Document:

He had crisp blue eyes, both of a slightly different hue after a childhood friend pierced one pupil with a fingernail during a fight, that could seduce any camera or crowd. He strutted all stages with a fierce lean mien under several forms and identities. His deep, cigarette-honed, intoxicating voice crooned during a tune before cracking unexpectedly into an otherworldly wail suggesting pain and playfulness that he kept from the public. He was a rock and roll legend and, like all good icons, he lived a sybaritic existence at times. Yet his musical accomplishments are worthy of our reverence and our accolades. For he worked more genres (glam rock, funk, folk, electronic, ambient, noise pop) in one lifetime than most artists can summon in a few years. And because his hold upon music and culture was so indomitable and without coeval, it seemed like he would live forever.

But David Bowie was mortal like the rest of us. Bowie, born David Robert Jones, died on Sunday, two days after his 69th birthday and the release of his final album Blackstar. And the cultural landscape as we now know it, a cesspool of risk-averse careerism and lassitude and the foppish pursuit of social media likes and followers, now has a hole that is about the size of the 181 mile crater near the lunar south pole: one that will take more creative energy and several distinct unparalleled visions to fill.

One listens to Bowie’s early pre-Ziggy Stardust albums — the cautionary “Quicksand” and the playful “Andy Warhol” from Hunky Dory, the many explorations of insanity in The Man Who Sold the World — seeing Bowie’s formidable cognizance of the world’s many traps and contradictions (he made several attempts to adapt Orwell’s 1984) and a sui generis talent who quickly surveyed the land and decided very fast to play the game entirely on his own terms. And then there are the later tracks — the gender-bending pre-grunge “Boys Keep Swinging” from Lodger, “Rebel Rebel”‘s incredible guitar lick on Diamond Dogs (his most covered track), the groovy “Stay” from Station to Station (to say nothing of the delightful “TVC15” from that same album) — that showed Bowie’s incredible ability to stay ahead of even his savviest audiences. Career reinvention was very much Bowie’s career. And he understood this well before MTV latched its image-conscious talons into the music world. But this often came close to engulfing him.

Supplied material:
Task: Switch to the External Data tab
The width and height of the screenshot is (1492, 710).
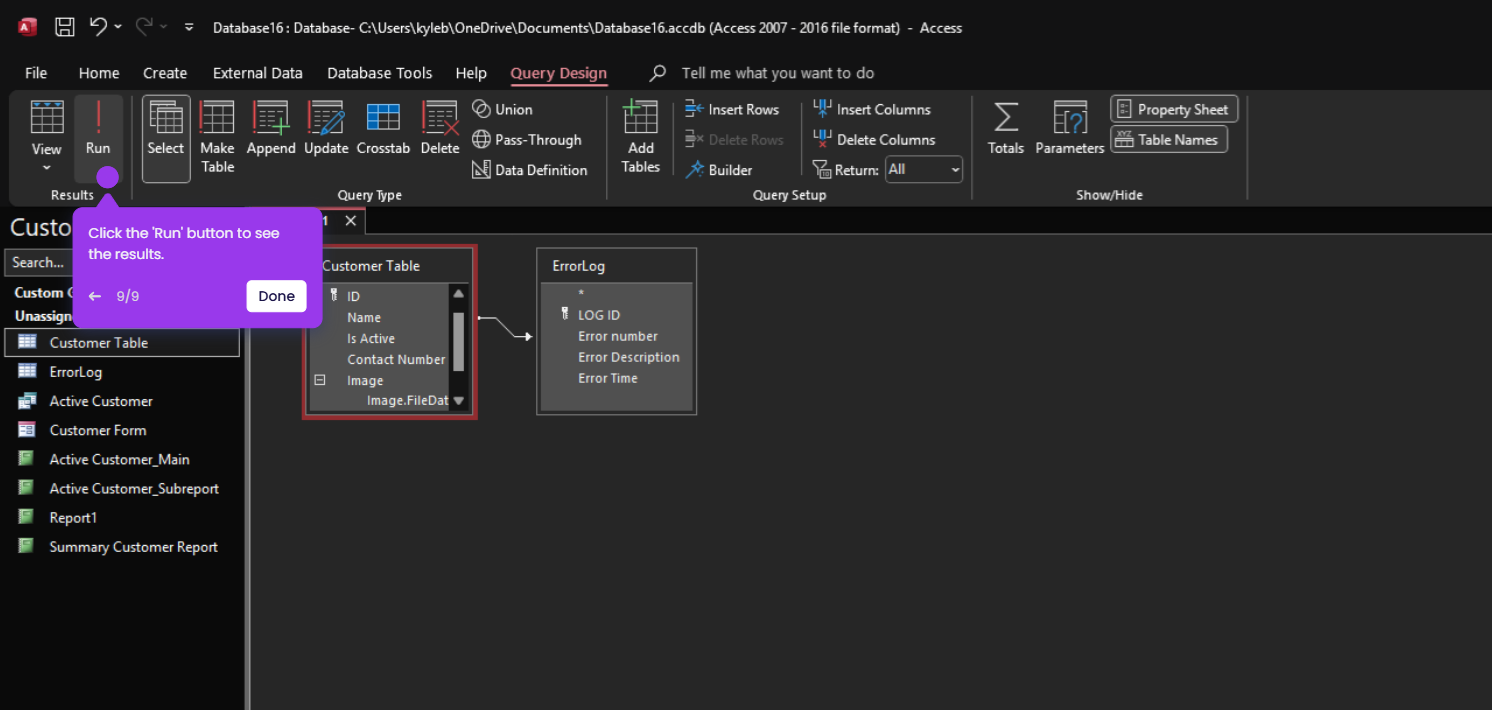Action: coord(258,73)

What to do: Please continue the David Bowie tribute above, starting right after its final sentence.

Final result:
Bowie’s post-glam performance as Labyrinth‘s Jared the Goblin King had a tremendous impact on YA authors and will undoubtedly be cited as a shining exemplar of his influence, but this admirable pillar seems woefully insufficient considered against the edgier and more iconoclastic personae that Bowie donned during the 1970s. He took on identities like a man who could never have a large enough wardrobe. Like Miles Davis, Bowie’s commitment to his alter egos was austerely physical and often took a very personal toll, as can been in the above 1974 interview with Dick Cavett, with a sullen, sniffing (all the coke) Bowie poking the carpet with an outsize cane. During the mid-1970s, Bowie lived on a diet of red peppers, cocaine, and milk to sustain his Thin White Duke persona, who was a gelid and joyless man who wasn’t terribly pleasant to be around. The character was starkly Nietschean and often supported fascism, which matched Bowie’s return to Europe during the Station to Station years.

The albums stayed groundbreaking up to 1980’s Scary Monsters, which arrived with an innovative music video for “Ashes to Ashes” (seen above) that caused J.G. Ballard to remark how it was “like an extract from a surrealist movie.” But three years later, Bowie decided to cash in with a $17.5 million contract with EMI. He turned to Nile Rodgers instead of longtime producer Tony Visconti for a new album that signaled a more mainstream direction. Let’s Dance offered a respectable title single, one now relentlessly overplayed and one that cannot possibly sum up David Bowie at all, that gave the radio stations something relatively inoffensive to play (all of the lively work coming before that wasn’t “Changes” or “The Golden Years” seemed to be ignored by most DJs), but Bowie’s move towards lucre caused a severe damage to his long-standing relationship with Visconti (although the two would work together again on 2002’s Heathen).

Yet even Bowie’s shift to the mainstream couldn’t hinder the ever fertile Bowie from trying out experiments like 1997’s wonderful album Earthling (which came after Bowie toured with Trent Reznor) or Tin Machine, an underrated two album period in which Bowie took a more low-key frontman approach and shifted to a noisier sound.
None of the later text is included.